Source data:
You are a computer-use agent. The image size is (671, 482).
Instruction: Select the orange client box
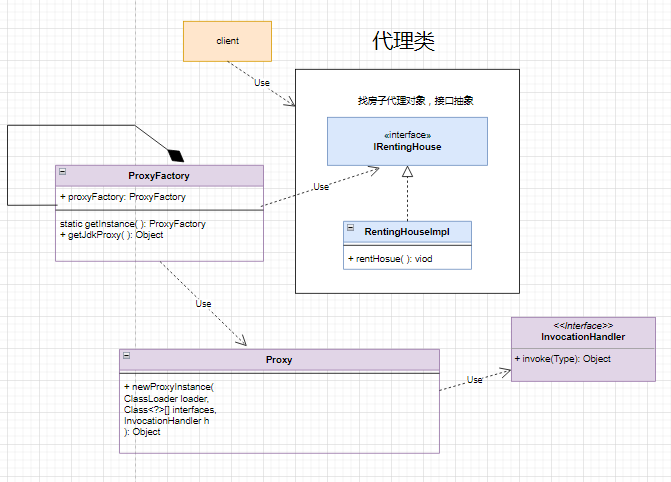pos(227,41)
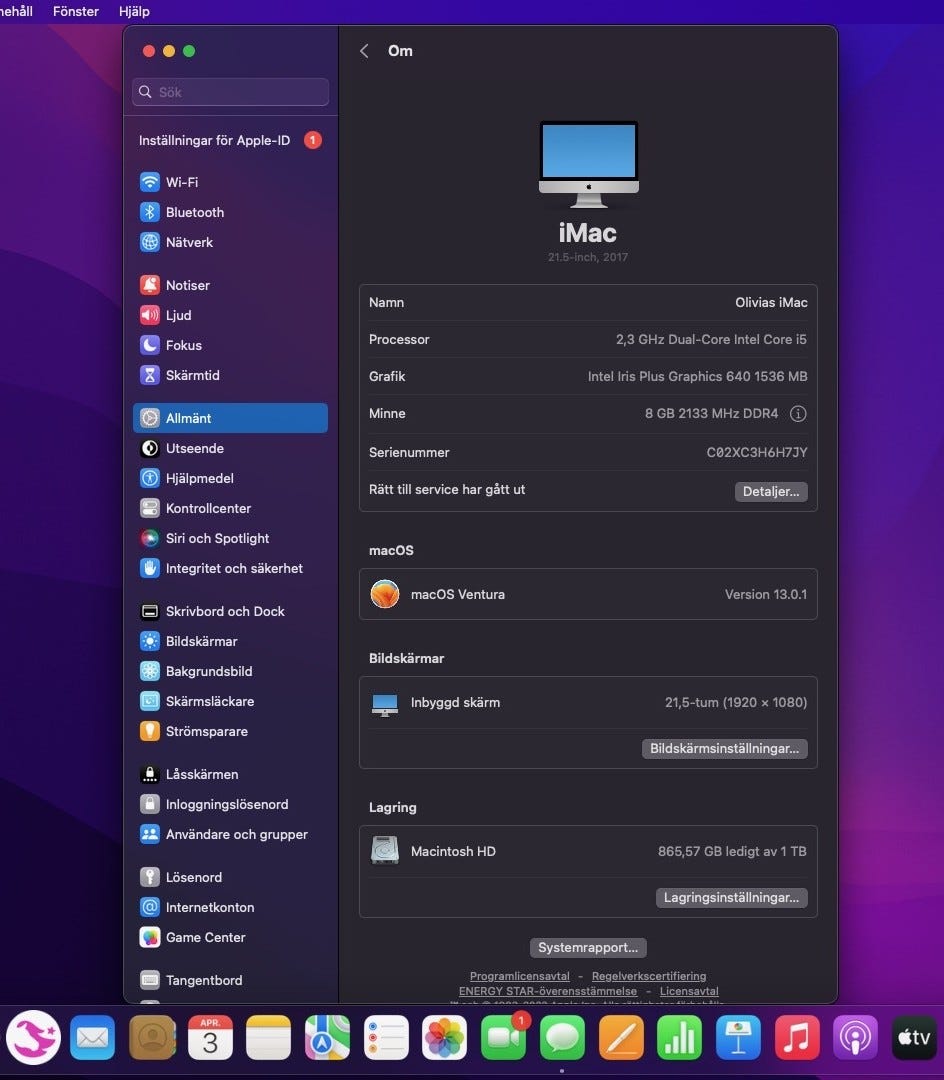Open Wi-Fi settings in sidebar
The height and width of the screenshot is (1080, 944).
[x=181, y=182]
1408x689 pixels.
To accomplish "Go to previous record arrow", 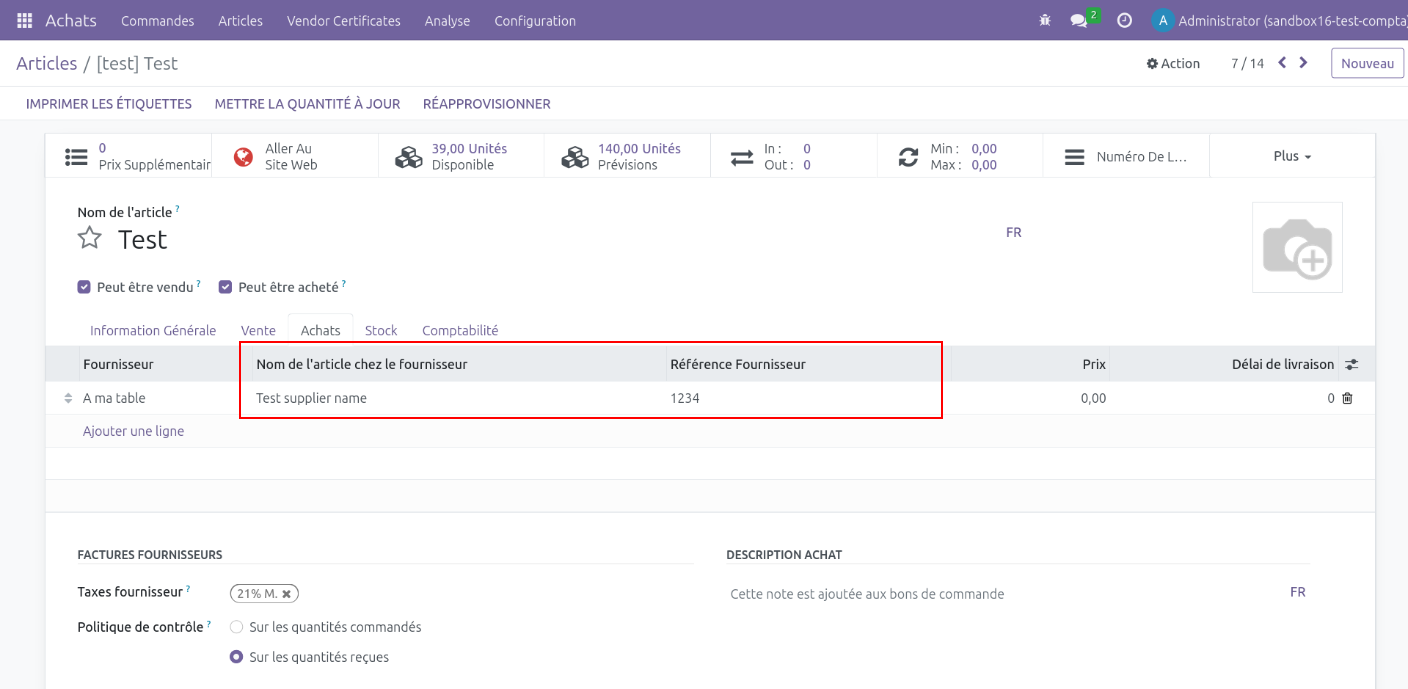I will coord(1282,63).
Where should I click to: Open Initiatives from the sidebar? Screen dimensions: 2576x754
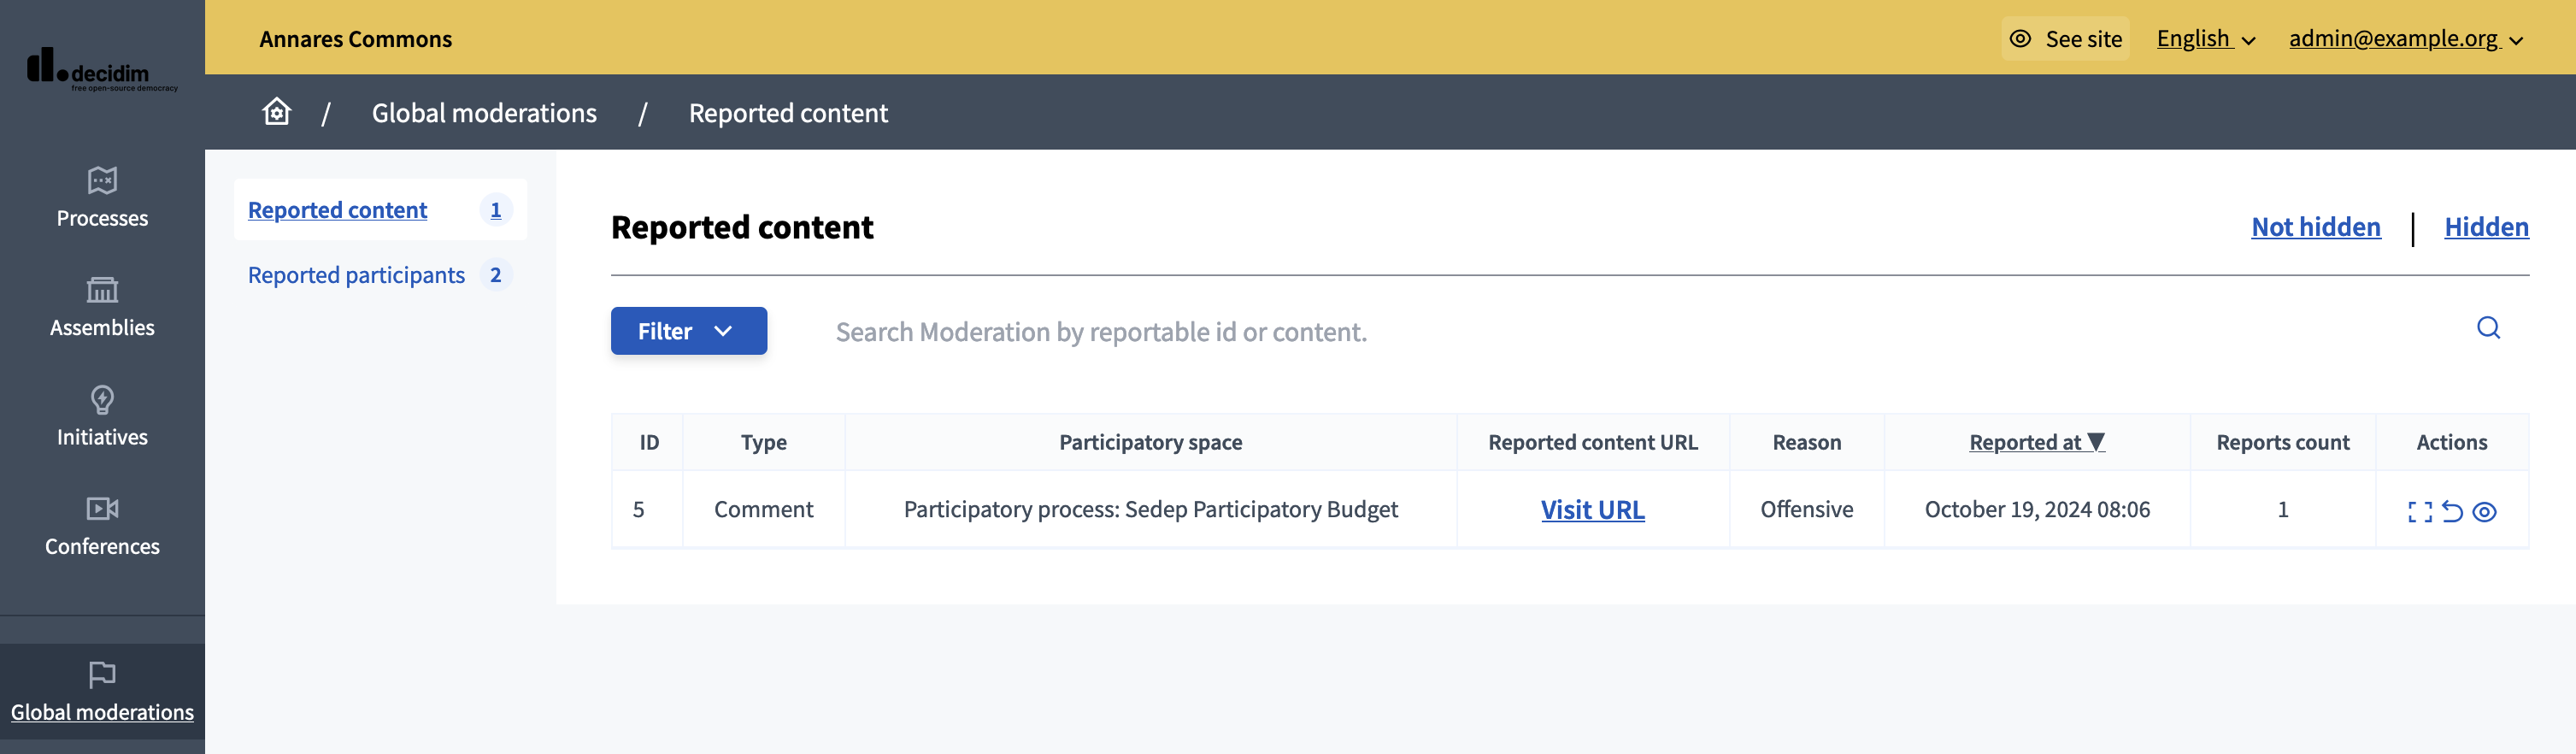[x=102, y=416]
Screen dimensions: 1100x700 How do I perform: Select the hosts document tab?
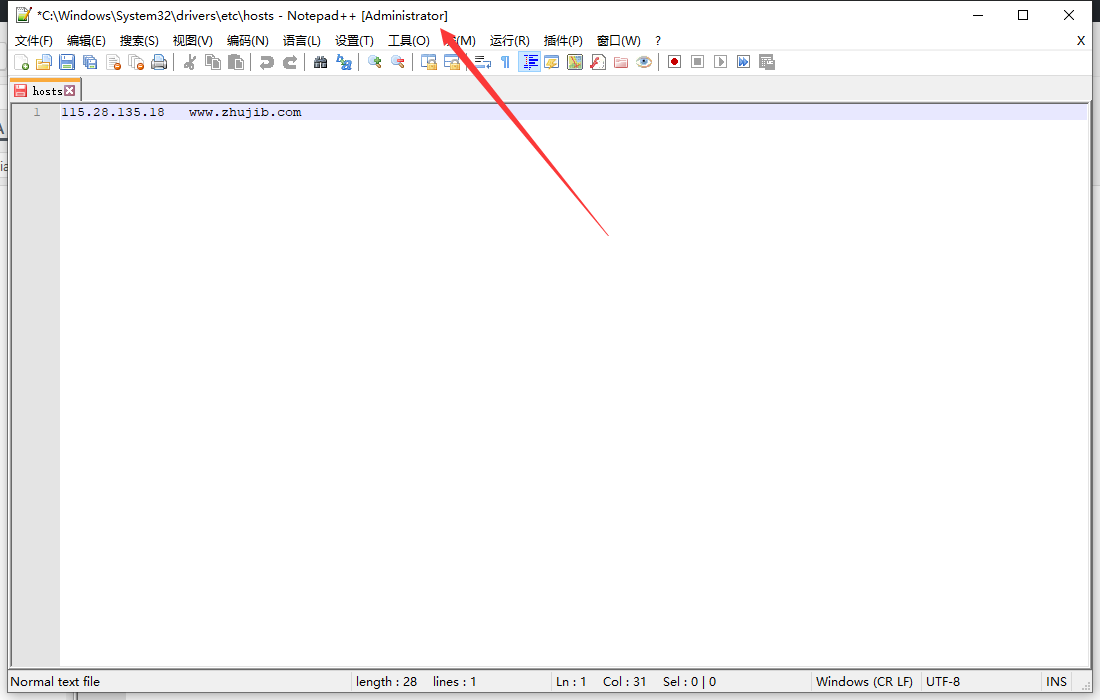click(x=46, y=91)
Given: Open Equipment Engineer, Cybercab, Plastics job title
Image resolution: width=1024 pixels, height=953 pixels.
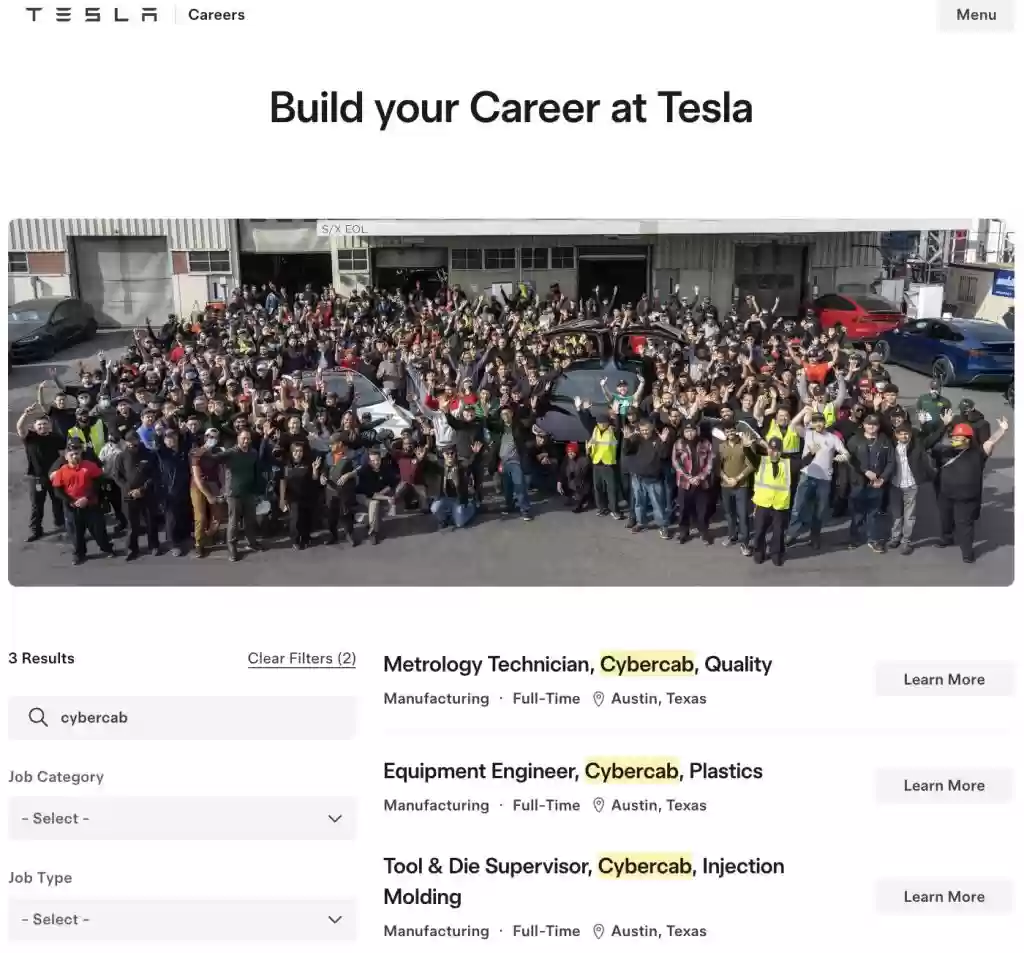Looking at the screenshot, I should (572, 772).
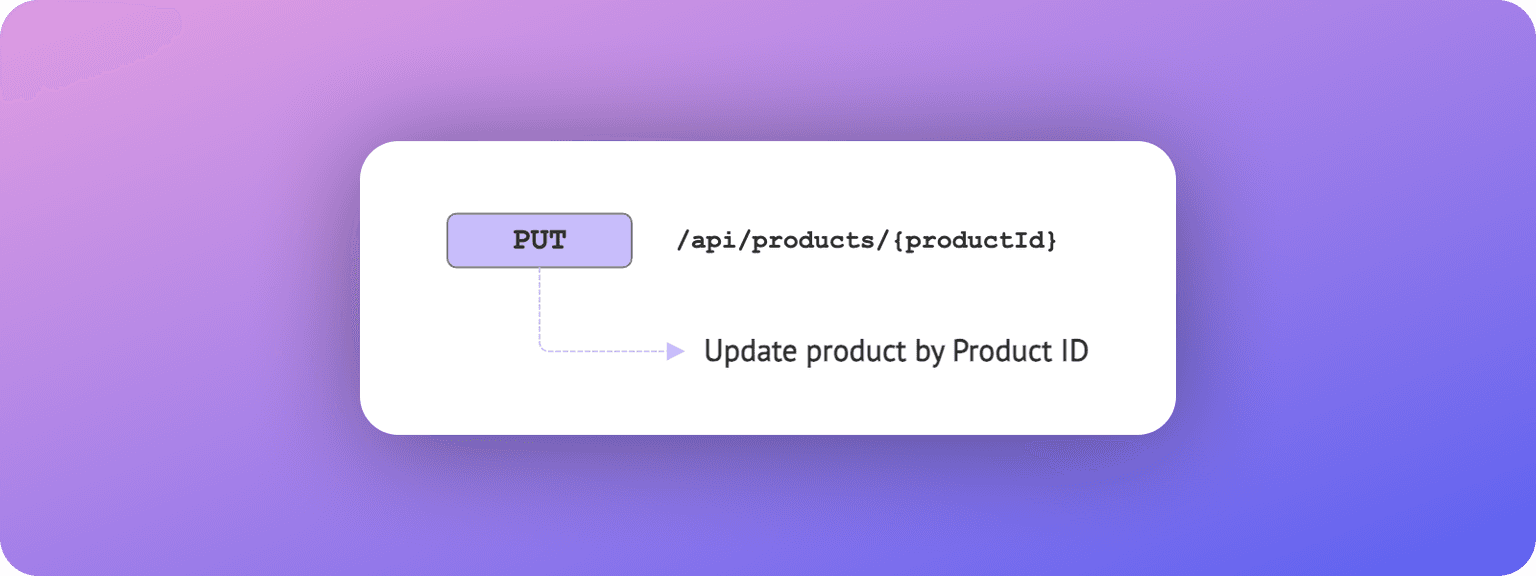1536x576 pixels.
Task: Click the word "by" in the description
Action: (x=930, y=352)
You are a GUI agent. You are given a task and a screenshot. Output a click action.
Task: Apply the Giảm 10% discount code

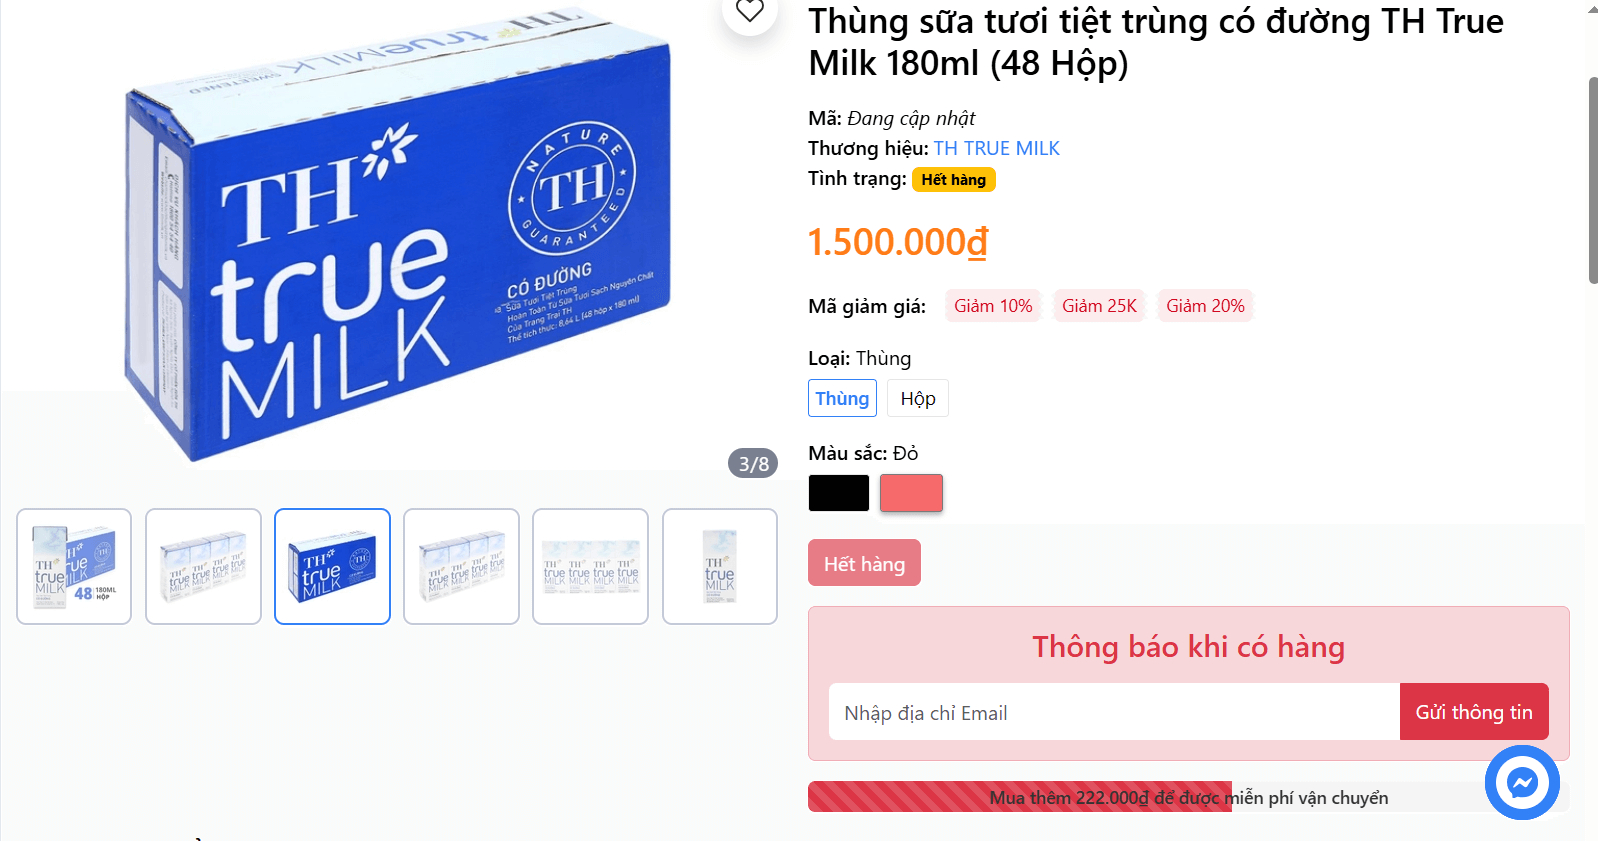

* [Problem statement] In the records above, the lines from the one containing "Image resolution: width=1024" through the last line are to be written out exactly, both ends included and pictures omitted.

* [Exercise response]
Image resolution: width=1024 pixels, height=953 pixels.
Looking at the screenshot, I should (572, 772).
1536x576 pixels.
Task: Click the word "by" in the description
Action: (x=930, y=352)
You are a GUI agent. You are given a task and a screenshot. Output a click action.
Task: Apply the Giảm 10% discount code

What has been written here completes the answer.